Por tanto, es posible hacer un buen uso de esta “angustia-señal”, de la angustia que hace signo de un peligro. Podemos servirnos de ella para atravesar esa otra angustia que paraliza e inhibe el acto, una angustia que anticipa y rechaza la certeza que produciría el acto.

De hecho, es posible, y muy conveniente, distinguir dos estados de la angustia. Por un lado, una angustia constituida y que es la forma de angustia que encontramos bien descrita en los tratados de psicopatología. Es una angustia sin límites, casi laberíntica y en la que el sujeto parece estar condenado a recorrer el círculo infernal que lo retiene cuando tendría que pasar al acto, se trata de una “angustia de repetición”, con vocación de ir al infinito. Por otro lado, una angustia constituyente, es decir, una angustia productiva, sustraída a la conciencia, una angustia que produce el objeto como perdido, al modo de la página en blanco (Miquel Bassols, Lecturas de la página en blanco, 2011). En este tipo de angustia, se ve que no se trata de que haya un objeto y luego venga su pérdida, sino que el objeto se constituye como tal en su pérdida misma. Esta es la angustia que llevó a Romain Gary a decir que “sin angustia no habría creación”, es más “sin angustia no habría hombre” (Pseudo, 1976).
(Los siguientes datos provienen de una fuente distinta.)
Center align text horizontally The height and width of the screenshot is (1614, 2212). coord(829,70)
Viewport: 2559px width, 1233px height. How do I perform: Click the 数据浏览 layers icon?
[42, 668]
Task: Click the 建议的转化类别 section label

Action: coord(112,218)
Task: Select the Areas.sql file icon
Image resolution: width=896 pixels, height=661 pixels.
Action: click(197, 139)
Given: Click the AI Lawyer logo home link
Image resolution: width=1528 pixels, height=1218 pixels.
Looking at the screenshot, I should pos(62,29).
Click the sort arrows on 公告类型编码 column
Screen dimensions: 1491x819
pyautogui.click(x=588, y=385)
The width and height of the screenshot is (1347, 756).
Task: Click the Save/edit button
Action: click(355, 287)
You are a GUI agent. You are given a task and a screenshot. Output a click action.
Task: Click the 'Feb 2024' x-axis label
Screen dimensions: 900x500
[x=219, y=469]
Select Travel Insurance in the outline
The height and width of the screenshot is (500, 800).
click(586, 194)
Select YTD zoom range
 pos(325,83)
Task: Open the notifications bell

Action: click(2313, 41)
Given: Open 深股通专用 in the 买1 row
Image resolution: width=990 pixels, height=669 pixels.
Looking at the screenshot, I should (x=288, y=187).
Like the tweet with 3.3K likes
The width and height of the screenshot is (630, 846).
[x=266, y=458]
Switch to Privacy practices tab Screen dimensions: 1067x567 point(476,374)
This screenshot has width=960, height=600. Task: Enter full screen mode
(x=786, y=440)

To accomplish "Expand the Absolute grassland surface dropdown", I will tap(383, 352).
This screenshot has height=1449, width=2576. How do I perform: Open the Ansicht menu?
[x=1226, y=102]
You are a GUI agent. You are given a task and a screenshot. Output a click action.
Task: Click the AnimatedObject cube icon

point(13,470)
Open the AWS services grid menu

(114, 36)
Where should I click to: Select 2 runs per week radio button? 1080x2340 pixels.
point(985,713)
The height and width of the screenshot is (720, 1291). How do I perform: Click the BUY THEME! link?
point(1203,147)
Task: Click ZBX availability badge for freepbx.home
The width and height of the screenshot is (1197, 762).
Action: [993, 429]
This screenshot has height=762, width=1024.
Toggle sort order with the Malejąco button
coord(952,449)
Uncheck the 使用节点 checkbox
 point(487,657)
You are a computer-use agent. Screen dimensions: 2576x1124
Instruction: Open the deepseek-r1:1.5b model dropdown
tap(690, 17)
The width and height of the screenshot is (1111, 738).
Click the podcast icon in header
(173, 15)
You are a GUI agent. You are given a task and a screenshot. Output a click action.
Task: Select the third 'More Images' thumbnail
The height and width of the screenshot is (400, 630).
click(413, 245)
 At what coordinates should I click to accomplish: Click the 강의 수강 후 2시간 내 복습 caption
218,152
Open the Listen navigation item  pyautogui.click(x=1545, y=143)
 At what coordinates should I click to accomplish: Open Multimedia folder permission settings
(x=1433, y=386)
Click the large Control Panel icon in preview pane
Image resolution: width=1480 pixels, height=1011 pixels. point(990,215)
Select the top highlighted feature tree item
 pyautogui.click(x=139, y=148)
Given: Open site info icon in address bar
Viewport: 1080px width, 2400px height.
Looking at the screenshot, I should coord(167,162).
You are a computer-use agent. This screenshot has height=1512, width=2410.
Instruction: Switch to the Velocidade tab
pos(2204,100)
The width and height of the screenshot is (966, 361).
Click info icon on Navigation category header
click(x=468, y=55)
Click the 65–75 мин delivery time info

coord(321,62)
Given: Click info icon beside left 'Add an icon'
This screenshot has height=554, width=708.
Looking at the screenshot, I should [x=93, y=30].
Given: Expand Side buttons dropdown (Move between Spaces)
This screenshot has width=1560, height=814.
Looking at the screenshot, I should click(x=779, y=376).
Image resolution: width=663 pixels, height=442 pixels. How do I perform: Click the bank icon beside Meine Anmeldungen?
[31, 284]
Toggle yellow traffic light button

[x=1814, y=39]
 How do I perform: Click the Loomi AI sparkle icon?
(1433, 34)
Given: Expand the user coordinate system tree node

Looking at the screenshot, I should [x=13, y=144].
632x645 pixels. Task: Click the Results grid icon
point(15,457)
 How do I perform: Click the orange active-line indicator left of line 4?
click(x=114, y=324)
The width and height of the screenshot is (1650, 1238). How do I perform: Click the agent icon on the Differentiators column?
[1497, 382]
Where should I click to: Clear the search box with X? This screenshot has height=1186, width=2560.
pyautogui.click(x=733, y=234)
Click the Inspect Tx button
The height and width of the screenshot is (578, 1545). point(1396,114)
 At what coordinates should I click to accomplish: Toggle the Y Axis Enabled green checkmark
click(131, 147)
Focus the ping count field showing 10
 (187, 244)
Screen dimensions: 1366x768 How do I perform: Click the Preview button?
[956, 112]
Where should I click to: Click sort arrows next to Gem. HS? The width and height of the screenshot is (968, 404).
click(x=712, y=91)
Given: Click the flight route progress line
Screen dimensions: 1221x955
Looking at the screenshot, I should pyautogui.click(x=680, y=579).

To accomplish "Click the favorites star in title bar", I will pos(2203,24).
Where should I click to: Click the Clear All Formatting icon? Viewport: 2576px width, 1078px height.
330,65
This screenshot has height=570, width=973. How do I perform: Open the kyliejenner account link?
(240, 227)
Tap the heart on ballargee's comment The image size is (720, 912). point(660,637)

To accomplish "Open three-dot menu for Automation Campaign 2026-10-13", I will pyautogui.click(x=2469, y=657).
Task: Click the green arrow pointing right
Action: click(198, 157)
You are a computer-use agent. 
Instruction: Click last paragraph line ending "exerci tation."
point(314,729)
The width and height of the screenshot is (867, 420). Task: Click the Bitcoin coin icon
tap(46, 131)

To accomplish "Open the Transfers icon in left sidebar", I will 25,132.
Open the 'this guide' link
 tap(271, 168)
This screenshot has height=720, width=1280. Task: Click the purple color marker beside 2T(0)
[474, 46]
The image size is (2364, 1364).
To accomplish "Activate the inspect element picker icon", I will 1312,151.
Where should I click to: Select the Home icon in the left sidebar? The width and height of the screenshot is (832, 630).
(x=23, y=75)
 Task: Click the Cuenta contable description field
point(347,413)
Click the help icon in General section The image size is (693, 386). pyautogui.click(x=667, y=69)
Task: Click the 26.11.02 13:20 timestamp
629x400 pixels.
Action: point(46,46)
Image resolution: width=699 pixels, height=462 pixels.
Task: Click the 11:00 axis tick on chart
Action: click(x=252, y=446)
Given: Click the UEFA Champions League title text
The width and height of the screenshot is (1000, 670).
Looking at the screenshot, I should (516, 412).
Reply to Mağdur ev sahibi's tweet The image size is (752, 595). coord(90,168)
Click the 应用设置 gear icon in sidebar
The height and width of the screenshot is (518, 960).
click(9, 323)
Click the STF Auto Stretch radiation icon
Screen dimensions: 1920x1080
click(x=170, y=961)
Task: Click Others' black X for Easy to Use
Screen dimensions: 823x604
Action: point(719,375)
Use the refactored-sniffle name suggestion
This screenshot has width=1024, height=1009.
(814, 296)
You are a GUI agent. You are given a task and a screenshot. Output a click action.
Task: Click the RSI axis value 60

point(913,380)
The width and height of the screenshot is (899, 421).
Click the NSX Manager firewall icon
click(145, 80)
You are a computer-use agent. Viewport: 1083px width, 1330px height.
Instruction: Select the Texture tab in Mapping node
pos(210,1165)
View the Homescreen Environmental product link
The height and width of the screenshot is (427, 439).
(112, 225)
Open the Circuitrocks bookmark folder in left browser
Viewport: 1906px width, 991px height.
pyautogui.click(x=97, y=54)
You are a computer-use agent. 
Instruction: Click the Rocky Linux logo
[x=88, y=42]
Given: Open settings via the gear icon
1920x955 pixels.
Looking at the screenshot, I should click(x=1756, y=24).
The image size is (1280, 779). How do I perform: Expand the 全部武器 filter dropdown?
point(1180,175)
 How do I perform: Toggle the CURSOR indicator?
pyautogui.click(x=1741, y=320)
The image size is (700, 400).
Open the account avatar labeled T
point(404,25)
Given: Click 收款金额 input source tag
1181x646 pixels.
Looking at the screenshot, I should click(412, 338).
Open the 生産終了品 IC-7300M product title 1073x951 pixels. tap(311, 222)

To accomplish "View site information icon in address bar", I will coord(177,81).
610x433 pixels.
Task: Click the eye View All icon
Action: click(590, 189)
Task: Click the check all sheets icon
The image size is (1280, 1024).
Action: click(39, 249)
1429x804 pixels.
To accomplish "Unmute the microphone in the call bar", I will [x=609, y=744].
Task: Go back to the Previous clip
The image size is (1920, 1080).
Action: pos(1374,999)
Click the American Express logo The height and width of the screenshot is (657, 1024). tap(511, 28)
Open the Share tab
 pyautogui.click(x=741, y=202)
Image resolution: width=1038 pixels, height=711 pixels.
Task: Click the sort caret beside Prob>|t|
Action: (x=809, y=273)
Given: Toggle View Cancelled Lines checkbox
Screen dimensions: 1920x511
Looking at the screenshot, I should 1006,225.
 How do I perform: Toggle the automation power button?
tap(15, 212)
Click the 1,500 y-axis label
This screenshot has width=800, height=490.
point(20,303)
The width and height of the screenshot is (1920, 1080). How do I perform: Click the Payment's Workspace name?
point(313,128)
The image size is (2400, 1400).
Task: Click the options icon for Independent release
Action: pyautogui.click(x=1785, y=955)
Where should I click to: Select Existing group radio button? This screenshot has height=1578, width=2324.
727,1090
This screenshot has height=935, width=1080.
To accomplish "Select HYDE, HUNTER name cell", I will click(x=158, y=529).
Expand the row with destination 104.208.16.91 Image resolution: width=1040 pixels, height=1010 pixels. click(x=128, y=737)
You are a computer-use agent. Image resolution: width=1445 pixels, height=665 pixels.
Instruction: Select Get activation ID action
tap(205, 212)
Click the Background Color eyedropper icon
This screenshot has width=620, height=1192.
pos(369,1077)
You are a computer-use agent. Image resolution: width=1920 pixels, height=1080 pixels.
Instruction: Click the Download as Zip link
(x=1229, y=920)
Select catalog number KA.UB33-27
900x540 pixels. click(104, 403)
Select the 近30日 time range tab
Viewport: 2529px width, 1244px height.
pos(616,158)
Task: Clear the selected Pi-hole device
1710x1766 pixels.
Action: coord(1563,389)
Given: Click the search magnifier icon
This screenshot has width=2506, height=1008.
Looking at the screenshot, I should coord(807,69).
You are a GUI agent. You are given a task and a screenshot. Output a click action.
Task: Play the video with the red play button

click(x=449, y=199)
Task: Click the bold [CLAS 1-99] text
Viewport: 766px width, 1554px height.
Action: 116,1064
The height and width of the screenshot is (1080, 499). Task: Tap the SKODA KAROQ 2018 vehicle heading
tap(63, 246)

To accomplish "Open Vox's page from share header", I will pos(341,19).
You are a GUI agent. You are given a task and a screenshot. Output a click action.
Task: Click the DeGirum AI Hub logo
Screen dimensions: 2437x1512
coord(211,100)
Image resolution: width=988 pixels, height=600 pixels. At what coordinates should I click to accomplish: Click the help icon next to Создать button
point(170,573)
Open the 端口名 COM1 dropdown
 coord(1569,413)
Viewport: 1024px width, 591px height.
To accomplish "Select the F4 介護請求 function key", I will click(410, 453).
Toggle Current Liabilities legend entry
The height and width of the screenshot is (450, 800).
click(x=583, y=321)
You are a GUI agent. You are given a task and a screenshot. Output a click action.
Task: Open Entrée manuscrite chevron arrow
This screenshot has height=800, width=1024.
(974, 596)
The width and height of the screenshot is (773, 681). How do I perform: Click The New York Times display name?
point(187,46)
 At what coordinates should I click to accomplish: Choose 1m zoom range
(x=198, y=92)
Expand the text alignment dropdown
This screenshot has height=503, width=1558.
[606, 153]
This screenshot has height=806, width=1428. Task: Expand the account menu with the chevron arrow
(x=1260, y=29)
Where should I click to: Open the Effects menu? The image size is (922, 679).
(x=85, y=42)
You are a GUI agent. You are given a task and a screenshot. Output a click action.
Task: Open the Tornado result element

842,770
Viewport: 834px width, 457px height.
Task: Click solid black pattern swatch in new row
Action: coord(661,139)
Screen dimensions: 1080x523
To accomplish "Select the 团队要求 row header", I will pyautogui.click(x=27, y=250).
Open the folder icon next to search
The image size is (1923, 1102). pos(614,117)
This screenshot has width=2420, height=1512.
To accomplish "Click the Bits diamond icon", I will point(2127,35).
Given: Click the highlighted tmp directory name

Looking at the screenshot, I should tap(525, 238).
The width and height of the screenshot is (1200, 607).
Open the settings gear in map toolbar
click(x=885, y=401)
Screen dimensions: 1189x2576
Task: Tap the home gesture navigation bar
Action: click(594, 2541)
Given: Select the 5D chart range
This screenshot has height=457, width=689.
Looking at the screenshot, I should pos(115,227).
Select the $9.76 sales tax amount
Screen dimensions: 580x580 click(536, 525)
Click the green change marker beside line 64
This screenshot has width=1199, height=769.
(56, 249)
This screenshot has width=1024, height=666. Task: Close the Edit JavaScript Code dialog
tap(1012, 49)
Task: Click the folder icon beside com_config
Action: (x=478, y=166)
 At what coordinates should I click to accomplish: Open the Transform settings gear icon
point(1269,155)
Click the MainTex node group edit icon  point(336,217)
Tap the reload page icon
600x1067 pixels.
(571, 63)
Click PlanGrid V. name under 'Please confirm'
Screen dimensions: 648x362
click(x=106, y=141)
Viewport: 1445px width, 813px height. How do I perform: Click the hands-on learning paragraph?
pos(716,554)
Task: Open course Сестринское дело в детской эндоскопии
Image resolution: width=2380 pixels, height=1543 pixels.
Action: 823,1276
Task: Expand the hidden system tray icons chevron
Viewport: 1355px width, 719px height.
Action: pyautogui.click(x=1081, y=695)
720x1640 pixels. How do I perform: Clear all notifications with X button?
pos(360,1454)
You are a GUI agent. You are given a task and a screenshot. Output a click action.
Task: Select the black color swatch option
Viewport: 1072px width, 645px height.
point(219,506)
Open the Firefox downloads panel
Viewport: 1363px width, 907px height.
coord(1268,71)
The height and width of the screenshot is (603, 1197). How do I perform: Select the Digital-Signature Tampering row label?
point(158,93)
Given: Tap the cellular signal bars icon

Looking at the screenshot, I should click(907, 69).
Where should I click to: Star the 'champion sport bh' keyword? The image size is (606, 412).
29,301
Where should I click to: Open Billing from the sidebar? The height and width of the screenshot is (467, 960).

Habremos hecho un buen uso de la angustia cuando logremos que su señal no se vea ensombrecida por su “despliegue”: por lo insoportable de los fenómenos corporales provocados por la angustia, es decir, cuando consigamos que la temida certeza de la angustia deje lugar a poder vivir por el deseo, sin mentirse uno mismo, dejando que dicha angustia se limite a ser sólo una señal de lo más vivo que habita en uno mismo.